= Given data =

——————————

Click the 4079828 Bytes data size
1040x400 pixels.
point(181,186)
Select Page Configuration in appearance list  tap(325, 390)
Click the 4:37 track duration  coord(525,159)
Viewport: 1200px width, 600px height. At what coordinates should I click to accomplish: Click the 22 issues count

——————————

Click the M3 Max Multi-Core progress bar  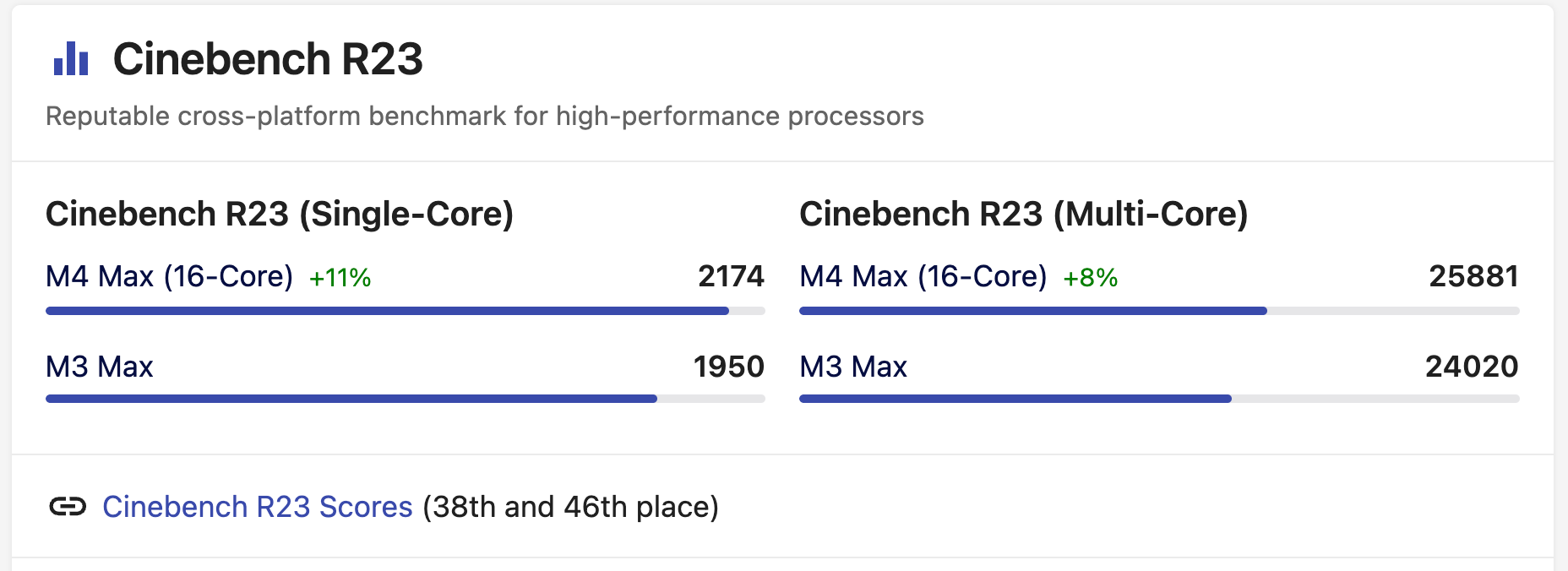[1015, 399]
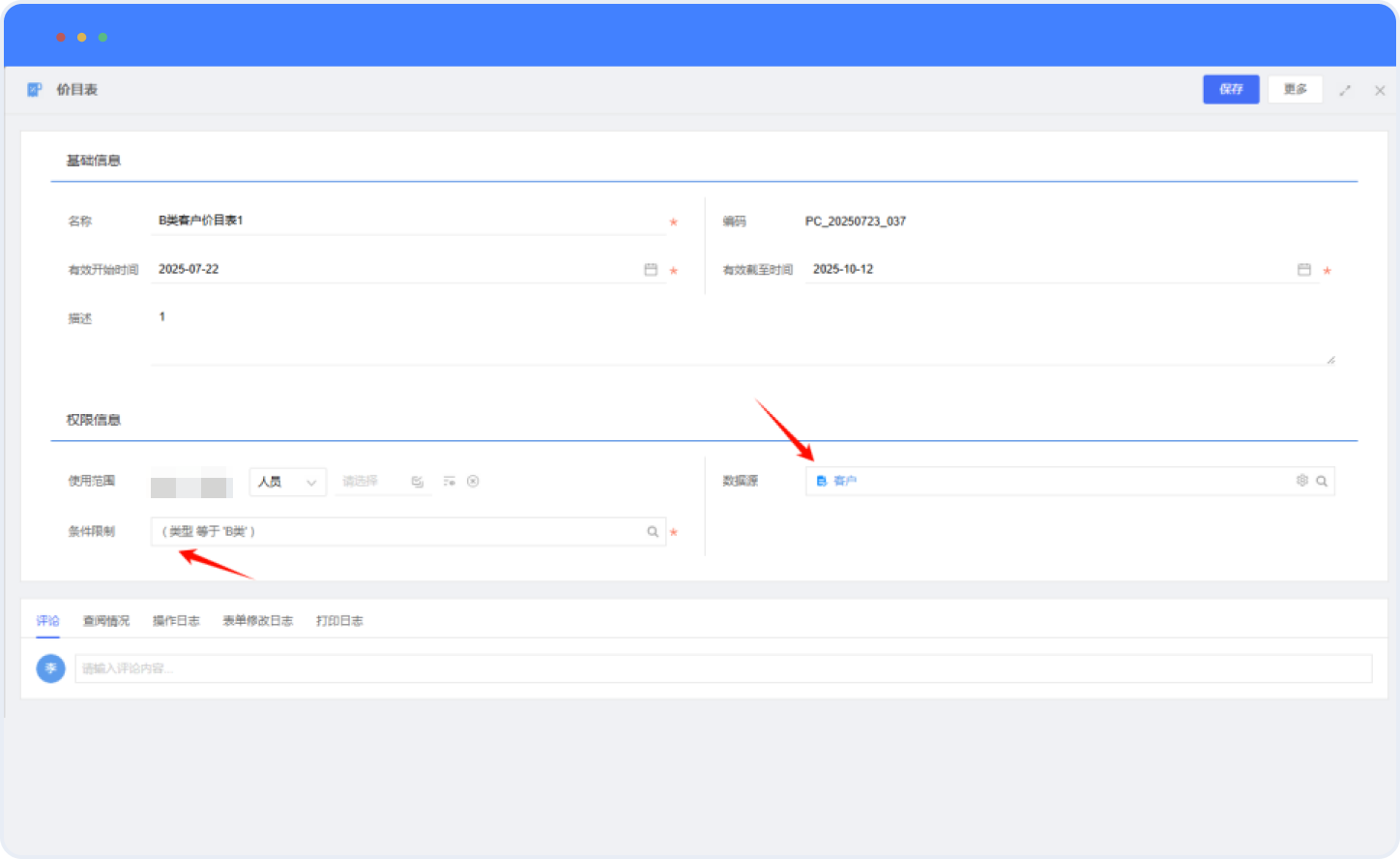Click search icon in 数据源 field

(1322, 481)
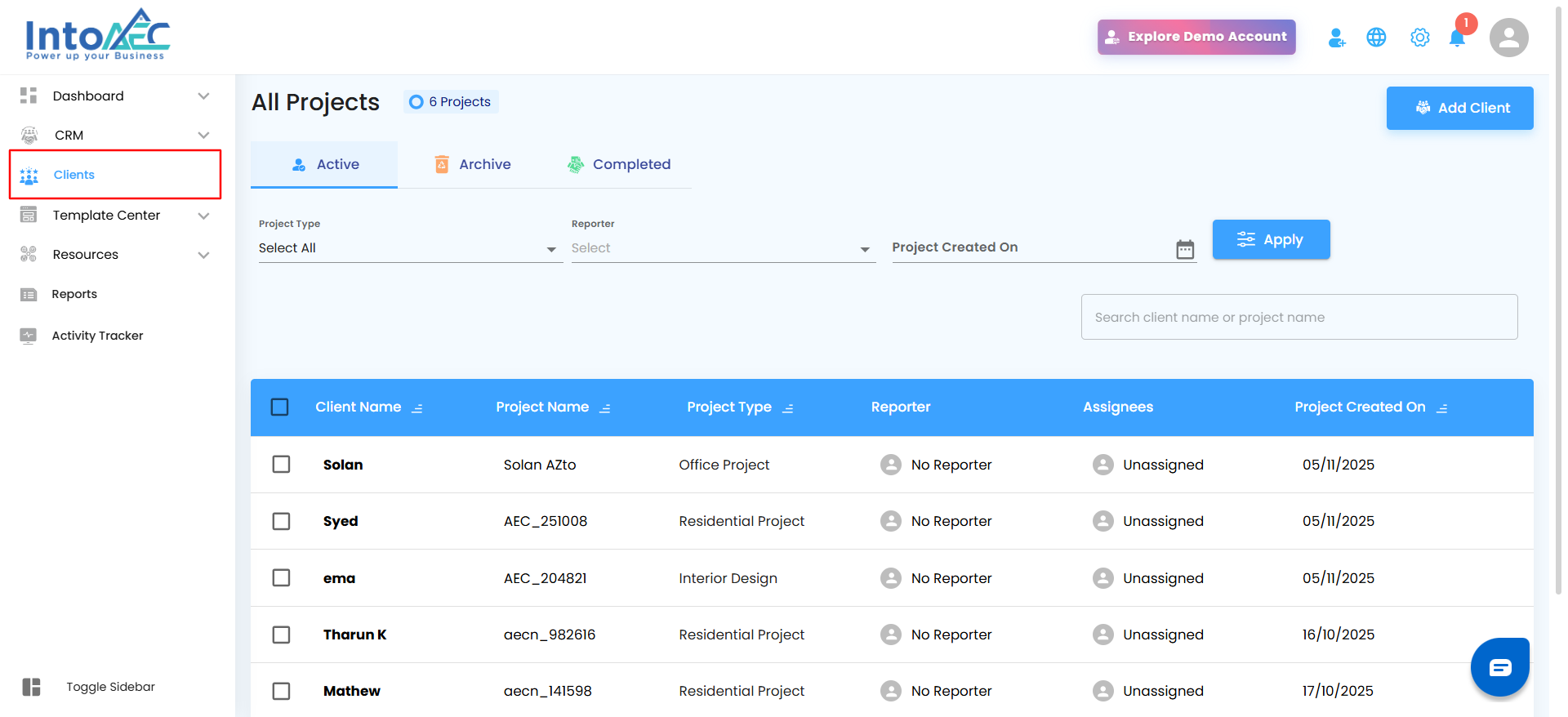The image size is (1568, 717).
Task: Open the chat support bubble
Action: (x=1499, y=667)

——————————

Your task is to retype the entries verbatim, starting with the line that holds "Click the 4079828 Bytes data size" and stopping after the line that holds "Viewport: 1200px width, 600px".

= Answer box =
Click the 4079828 Bytes data size
1040x400 pixels.
point(181,186)
Select Page Configuration in appearance list  tap(325, 390)
Click the 4:37 track duration  coord(525,159)
Viewport: 1200px width, 600px height. At what coordinates should I click to accomplish: Click the 22 issues count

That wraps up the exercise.